His Stockholm syndrome was coming along nicely. After lunch (still mindful of the toxins swimming in his system, Rake stuck to bruschetta with most of the tomatoes scraped off—so, stale bread), he and Delaney and Lillith got into a plush Peep free-for-all and at one point he was dodging several bright yellow marshmallowy missiles. Her speed was scary, her aim devastating. And Delaney wasn’t bad, either. “Not the face, not the face!”

Elena, Teresa, and Sofia came back to the room to find them whipping small foil-wrapped eggs at one another, and Elena let loose with a burst of Italian that even Rake had trouble following.

Delaney and Lillith stopped at once, a costly mistake. Sorry, ladies, Rake didn’t get that memo! Ha! Ya like that, cutie? And another! Ha! And—

“Ow!” He whined and rubbed his cheek. “You could have put out my eye, you rotten bitch.”

“You’ve got a spare,” Delaney replied with a smug smile.

“Exactly what I was saying to you!” Elena was about five eight, pleasantly round in all the right places, with deep brown hair, latte-colored skin, and loads of freckles from forehead to chin. She told Rake she was in her twenties, but only spiritually. “Stop that! Stop wasting the candy.”

“She’s right,” he replied, humbled. “Wasting is the one thing you never want to do with candy. That and boiling it. I really have only this to say and then we can drop it: Delaney started it. She is responsible for everything.”
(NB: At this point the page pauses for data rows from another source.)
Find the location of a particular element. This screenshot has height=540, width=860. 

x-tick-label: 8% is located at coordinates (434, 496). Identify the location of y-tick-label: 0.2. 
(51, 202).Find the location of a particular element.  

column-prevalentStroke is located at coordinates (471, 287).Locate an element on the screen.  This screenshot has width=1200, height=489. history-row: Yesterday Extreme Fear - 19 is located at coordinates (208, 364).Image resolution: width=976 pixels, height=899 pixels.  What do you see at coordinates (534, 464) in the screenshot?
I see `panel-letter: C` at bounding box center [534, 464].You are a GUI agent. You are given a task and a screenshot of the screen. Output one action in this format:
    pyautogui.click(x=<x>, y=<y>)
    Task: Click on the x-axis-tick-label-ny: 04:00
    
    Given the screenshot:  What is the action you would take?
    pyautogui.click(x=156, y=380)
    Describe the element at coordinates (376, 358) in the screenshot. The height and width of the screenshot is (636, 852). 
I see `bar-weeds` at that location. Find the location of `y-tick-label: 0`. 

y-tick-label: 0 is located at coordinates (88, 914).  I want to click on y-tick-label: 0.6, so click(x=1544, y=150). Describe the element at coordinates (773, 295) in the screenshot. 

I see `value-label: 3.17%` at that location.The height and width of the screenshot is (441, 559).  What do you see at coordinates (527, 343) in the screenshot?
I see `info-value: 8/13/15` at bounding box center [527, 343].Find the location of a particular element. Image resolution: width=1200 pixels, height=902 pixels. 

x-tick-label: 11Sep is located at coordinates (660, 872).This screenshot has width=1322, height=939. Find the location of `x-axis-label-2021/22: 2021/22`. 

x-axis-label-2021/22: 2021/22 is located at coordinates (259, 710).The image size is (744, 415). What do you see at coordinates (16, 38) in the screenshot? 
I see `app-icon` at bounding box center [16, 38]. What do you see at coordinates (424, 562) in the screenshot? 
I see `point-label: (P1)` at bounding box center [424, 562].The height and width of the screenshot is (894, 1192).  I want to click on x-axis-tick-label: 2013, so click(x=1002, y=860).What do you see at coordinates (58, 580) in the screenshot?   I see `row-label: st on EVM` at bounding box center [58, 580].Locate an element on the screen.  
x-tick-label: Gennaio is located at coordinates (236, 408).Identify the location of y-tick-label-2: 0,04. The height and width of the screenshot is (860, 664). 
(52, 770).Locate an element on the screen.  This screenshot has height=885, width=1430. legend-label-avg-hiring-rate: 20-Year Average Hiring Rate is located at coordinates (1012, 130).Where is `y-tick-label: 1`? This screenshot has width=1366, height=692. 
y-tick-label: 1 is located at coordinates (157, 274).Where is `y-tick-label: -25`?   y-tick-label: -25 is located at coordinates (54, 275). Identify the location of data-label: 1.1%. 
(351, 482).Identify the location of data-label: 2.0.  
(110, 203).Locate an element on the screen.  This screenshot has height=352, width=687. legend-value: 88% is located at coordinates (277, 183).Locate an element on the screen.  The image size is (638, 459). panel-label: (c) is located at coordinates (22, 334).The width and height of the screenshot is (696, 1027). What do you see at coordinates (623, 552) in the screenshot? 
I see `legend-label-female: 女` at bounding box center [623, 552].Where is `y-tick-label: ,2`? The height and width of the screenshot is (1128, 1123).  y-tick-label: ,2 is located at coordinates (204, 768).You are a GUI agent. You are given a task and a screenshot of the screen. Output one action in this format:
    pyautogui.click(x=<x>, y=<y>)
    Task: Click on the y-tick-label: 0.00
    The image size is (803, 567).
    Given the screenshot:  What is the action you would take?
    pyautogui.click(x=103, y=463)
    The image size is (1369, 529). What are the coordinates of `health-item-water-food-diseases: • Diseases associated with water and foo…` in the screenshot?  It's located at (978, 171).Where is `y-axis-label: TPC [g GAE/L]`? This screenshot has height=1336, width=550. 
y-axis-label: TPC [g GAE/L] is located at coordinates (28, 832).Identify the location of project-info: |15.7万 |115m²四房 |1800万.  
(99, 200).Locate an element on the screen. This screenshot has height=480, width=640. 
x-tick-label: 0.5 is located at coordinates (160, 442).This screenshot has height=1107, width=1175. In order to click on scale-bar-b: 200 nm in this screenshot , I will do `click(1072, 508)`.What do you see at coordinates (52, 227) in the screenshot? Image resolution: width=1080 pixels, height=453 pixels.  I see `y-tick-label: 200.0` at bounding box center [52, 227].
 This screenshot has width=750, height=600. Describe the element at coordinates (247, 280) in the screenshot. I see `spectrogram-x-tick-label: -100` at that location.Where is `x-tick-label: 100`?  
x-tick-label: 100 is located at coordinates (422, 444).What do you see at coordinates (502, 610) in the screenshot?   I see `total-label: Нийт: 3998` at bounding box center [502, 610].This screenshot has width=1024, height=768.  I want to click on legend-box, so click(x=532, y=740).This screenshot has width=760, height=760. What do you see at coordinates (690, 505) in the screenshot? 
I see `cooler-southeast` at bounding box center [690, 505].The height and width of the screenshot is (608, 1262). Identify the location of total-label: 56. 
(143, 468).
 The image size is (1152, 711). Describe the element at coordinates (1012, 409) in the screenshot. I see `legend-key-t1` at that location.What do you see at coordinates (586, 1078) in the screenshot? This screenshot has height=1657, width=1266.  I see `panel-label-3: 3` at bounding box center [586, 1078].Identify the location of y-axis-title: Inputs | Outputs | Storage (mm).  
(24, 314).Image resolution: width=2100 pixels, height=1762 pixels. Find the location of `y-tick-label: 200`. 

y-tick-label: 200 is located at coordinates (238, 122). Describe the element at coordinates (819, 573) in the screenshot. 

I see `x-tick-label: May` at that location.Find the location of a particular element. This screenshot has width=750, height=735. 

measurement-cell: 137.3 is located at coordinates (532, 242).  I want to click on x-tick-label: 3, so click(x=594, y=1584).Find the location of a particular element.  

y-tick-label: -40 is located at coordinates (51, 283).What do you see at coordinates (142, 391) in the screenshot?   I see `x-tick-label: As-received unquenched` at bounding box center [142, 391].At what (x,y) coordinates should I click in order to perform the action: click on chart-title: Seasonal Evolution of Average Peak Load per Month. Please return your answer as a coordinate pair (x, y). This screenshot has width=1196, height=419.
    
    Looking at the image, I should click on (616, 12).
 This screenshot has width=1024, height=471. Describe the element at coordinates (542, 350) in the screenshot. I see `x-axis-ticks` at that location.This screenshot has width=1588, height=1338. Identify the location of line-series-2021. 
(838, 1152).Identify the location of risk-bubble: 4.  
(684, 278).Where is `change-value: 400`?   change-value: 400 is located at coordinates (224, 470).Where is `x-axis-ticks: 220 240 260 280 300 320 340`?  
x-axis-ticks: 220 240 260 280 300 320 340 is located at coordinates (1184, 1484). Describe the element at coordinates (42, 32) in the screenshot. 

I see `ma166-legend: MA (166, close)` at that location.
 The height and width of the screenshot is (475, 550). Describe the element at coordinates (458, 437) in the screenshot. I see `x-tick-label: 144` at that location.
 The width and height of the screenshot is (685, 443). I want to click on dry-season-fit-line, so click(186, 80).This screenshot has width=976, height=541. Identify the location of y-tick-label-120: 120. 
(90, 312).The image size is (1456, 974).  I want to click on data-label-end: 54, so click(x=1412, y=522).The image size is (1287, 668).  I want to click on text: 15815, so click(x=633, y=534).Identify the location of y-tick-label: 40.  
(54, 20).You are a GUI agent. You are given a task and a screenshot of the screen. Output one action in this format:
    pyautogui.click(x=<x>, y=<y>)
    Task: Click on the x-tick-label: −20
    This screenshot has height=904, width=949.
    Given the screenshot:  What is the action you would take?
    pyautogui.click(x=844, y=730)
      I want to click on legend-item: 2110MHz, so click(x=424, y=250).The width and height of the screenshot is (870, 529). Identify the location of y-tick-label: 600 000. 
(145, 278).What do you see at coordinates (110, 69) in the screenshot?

“Ah, yes, Rake Tarbell’s go-to excuse for everything: ‘Hey, it wasn’t my fault.’” Which would have been a great point, except she lost the moral high ground when she stuck her tongue out at him.

“The good news is we’re done for the day.” Sofia was so cheerful she could make the return of the plague sound like a positive (“If I’m sick now, I won’t have to worry about being sick later!”), but anyone could make that news sound good.

“Great! We’re done!”

“Baskets are done. Not you, pal. We’ve got other stuff lined up for tomorrow.”

He muttered something under his breath that might have been “Well, fuck.” “Whatever tomorrow’s job is, it won’t be worse than what I’ve already had to deal with. That was not a dare!” he added when Delaney opened her mouth. “Seriously, please don’t set right out to prove I’m full of shit again. Always happy to be selfless and also earn more money for steaks and cherry tomatoes and a phone and eventually money to ransom my way to freedom.”

Delaney smiled, but it wasn’t her usual “Go to hell if you can’t take a joke” smirk. This one was sad, and a little … bitter? “I don’t think I’ve met anyone who has more freedom than you do. Even now.”

Hmmm. Wonder if that’s got anything to do with your “eventful childhood” leading to your “eventful adulthood.” But he let it go. It wasn’t the time (he was hungry and pooped), it wasn’t the place (he didn’t want to get into it in front of the others, especially Lillith), and, again, it wasn’t the place (he was pretty sure he had Peep dust in his hair; he definitely had some on his face).

“Did you tell them?” Lillith asked Delaney.

“We’re going to pick up Rake’s phone tomorrow,” Delaney replied. Poverty was making him paranoid, because that almost sounded like a warning. Certainly the others didn’t hang around long after that.

“Why’d you tell them?” He didn’t mind, but couldn’t help being curious. “And why were they in such a hurry to take off after you did?” He’d barely had time to blink before the three of them were on the other side of the door.

“Oh. They—they’re curious about you is all.”

“I can’t be the only American they’ve worked with.”